I made enough back-up accounts at that point to last me a long while. This was before Twitter had really set in stone a system of rules surrounding this sort of thing.
Twitter was confused about it. I was confused about it. But they gave me an ultimatum. I wanted my original account that got in trouble to be restored. Twitter said no.
But they made me an offer, that as far as I know, is still valid, to this day.
“You may select a different account for restoration; the rest will remain suspended. The account you choose will need to comply fully with our rules, as additional violations may result in permanent suspension.”
Twitter never fulfilled the promise it gave me in Case# 09302740. As far as I understand, restoring @nickmon1112 would be allowed here.
TL;DR, Twitter banned me in November 2014, and I started over in December 2015. I reinvented myself and learned how to become a productive member of society.
My Twitter account’s main purpose was for the sake of journalism. I set it up in December 2015 in the first place for exactly that reason. I started working for a video games media outlet called The Escapist Magazine. I did game reviews. They began teaching me the ropes of how to do news. There was a round of layoffs in March 2016, and I was one of the people impacted by budget cuts. Ian Miles Cheong was gracious enough to rescue me out of that and get me a job at Gameranx. This gave me an opportunity to do daily gaming news for the next six or so months. I broke my arm falling off a roof just in time for the 2016 elections. As everyone knows, that was a topsy-turvy time in recent US history, so I took that opportunity to strike it out on my own and go independent. I started up this website here. The one we’re on. It was initially meant to just catalog my Escapist and Gameranx work history, but I grew fond of following my own stories and adventures in the blog section.
I still want to come back. I lost the ability to reach out and make meaningful connections to people all around the world. I was good at it. It made me happy. I find it bonkers that my account with almost 50,000 followers was in a “ban evasion” position. I had the account for three-and-a-half years. I didn’t need any other account. The one I had was working just fine. Around the time of my ban I was criticizing people that fell for fake news from one Ian Bremmer. I didn’t have any particular grudge against anyone, whatsoever. I hold no animosity towards anyone personally.

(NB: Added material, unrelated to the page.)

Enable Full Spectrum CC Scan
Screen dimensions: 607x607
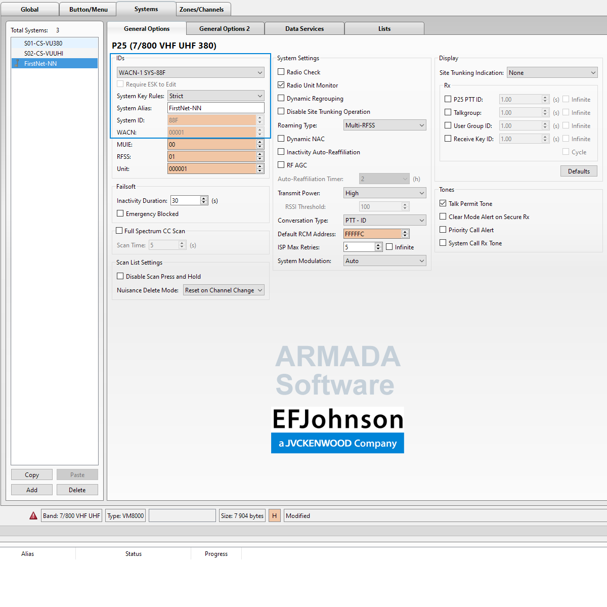click(119, 231)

Earlier this year, my Twitter account was reprimanded for covering the New Zealand Christchurch shooting. I covered the issue at length in this article. I don’t need to repeat myself. Bottom line is this: it was newsworthy. Twitter made a judgement call to clamp down on the event after the fact. I had no way of knowing that.
So, with that in mind, jumping ahead to today, by October 2019 I found myself explaining to A+E Originals why I couldn’t contact a source they needed to speak to for a documentary they were putting together. You’re probably familiar with the story of Bianca Devins. The girl who was murdered by a jealous friend of hers. The gruesome scene was uploaded by the perpetrator to Instagram and Discord. In the days following her death, I managed to get a few interviews with Bianca’s Discord friends.
You’ll probably notice the interviews take place after May 2019. That’s because I came back to Twitter through an alternate account. @newschute. Again, not a dubiously intended account. It was thanks to the folks over at Bitchute that I got a chance to continue my work.
But again Twitter banned me. Under the nebulous “ban evasion” umbrella.
If it’s easier to do it this way, Dorsey, I just want to come back to Twitter with a clean slate. Here’s a list of my case files: 0115640842, 0116251414, 0129294054, 0129803577, 0130188195, 0130748988, and most importantly, 09302740, where all this ruckus started.
I just want to get back to work.
Bring me back, Jack. Free Mike Harlow too while you’re at it. He’s a good kid. He inspired me to try and reach out one last time. I gave up on bothering until he came along. Seeing what happened to me happened to someone else? Made me mad all over again.